-- start of Excerpt --

Their government is supposed to be a government that promotes inclusiveness, but Bennett and Lapid seemed to have great difficulty just looking at their political opponent.

Not that Netanyahu is one to preach. I can recall several occasions when he was prime minister, when he would be reading even as he was being addressed in the Knesset chamber. Once when a parliamentary opponent who was speaking chided Netanyahu for ignoring him, the prime minister looked up, removed his reading glasses, and recited back to the political opponent perhaps even verbatim what he had just said.

It was the height of smugness, as though he was saying, "I don't need to make any effort to pay attention to you." It was downright arrogant.

-- end of Excerpt --
-- start of Data shown --

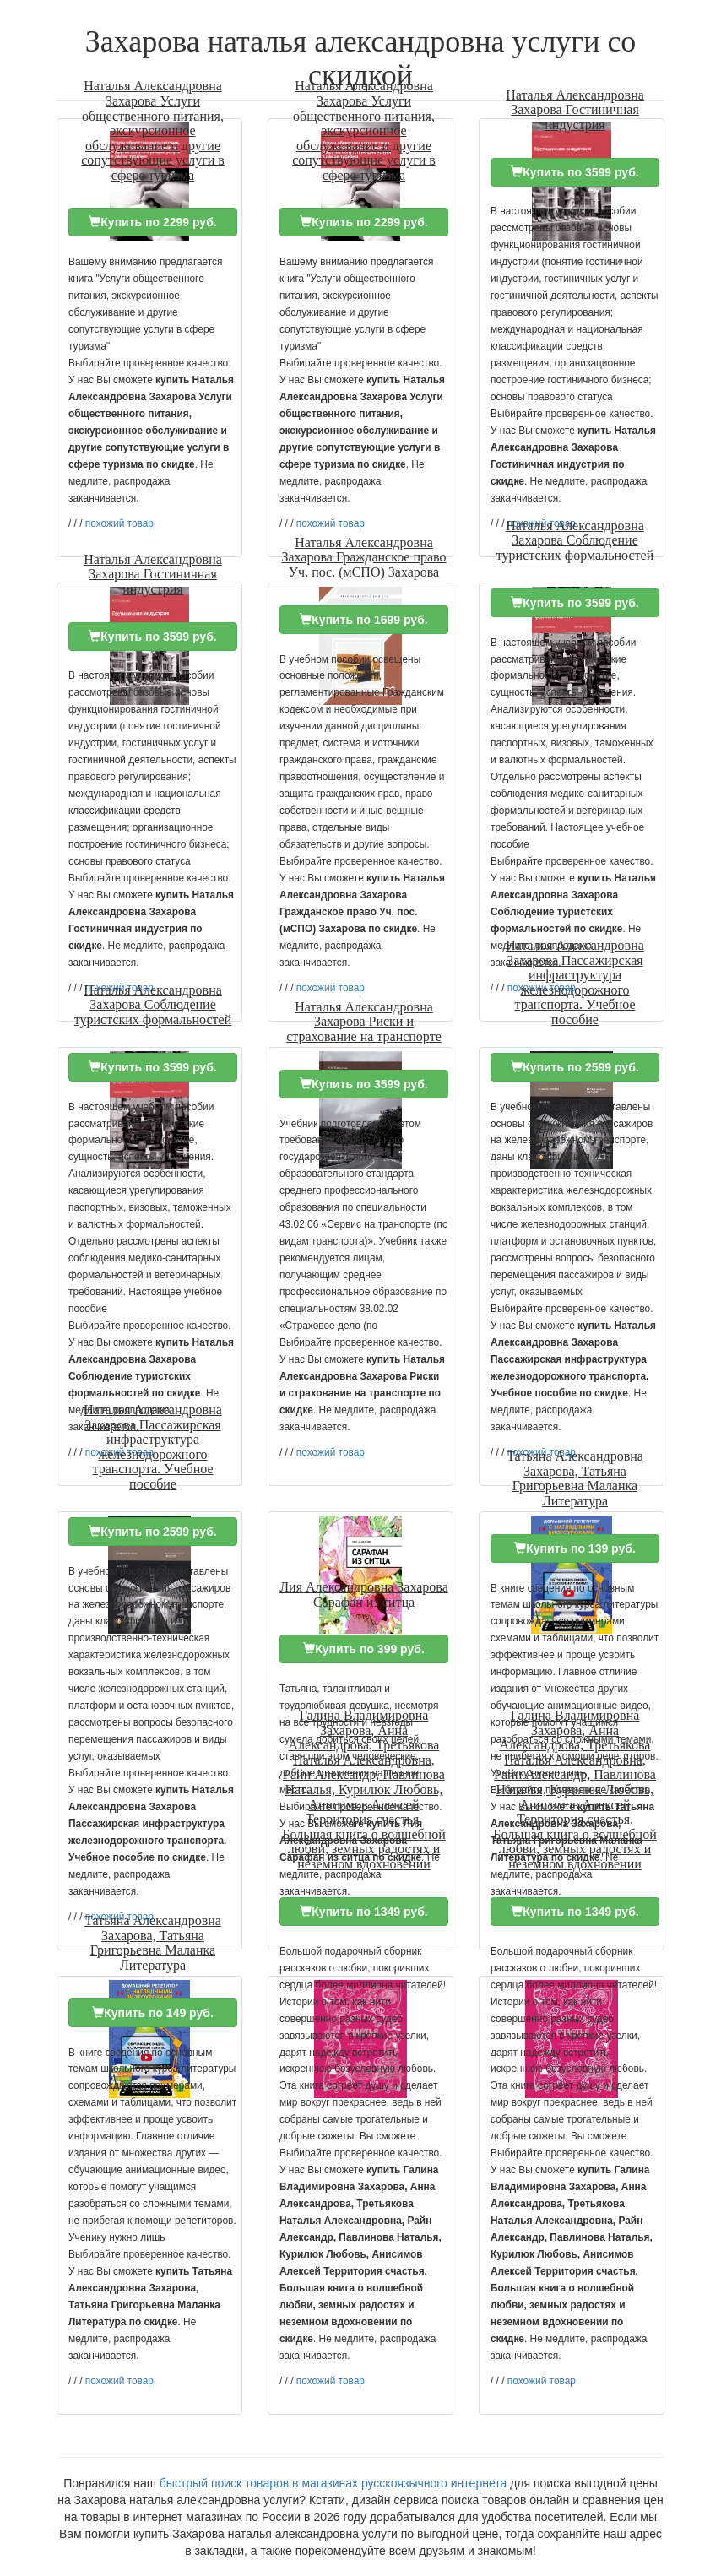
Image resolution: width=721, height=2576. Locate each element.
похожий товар (119, 523)
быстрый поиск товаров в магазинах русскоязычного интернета (333, 2483)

-- end of Data shown --

To be done:
A – In the excerpt on conduct in the Knesset, what would Netanyahu sometimes be doing while someone addressed him in the chamber?
B – Repeat word for word the part of the Knesset excerpt from "Not that Netanyahu" to "was downright arrogant.".
C – Pick up the excerpt about Netanyahu's conduct in the Knesset after its last sentence and continue it.

In response:
A – He would be reading.

B –
Not that Netanyahu is one to preach. I can recall several occasions when he was prime minister, when he would be reading even as he was being addressed in the Knesset chamber. Once when a parliamentary opponent who was speaking chided Netanyahu for ignoring him, the prime minister looked up, removed his reading glasses, and recited back to the political opponent perhaps even verbatim what he had just said.

It was the height of smugness, as though he was saying, "I don't need to make any effort to pay attention to you." It was downright arrogant.

C –
And yes, many of Netanyahu's parliamentary allies, Likud party or otherwise, barely even let Bennett get a word out when he spoke in the Knesset on the day that his new government received parliamentary support and was inaugurated in June. The Likud display of childish heckling this Monday at the winter opening when Bennett spoke was perhaps only bad, compared to the worse mockery of the disruption in June.

Through the years, there have been such verbal clashes as the Likud's Yitzhak Shamir against Labor's Shimon Peres. Sometimes, you felt that these were people who were giving their heart and soul. Other times, the talk sank to the sewer. And sometimes both.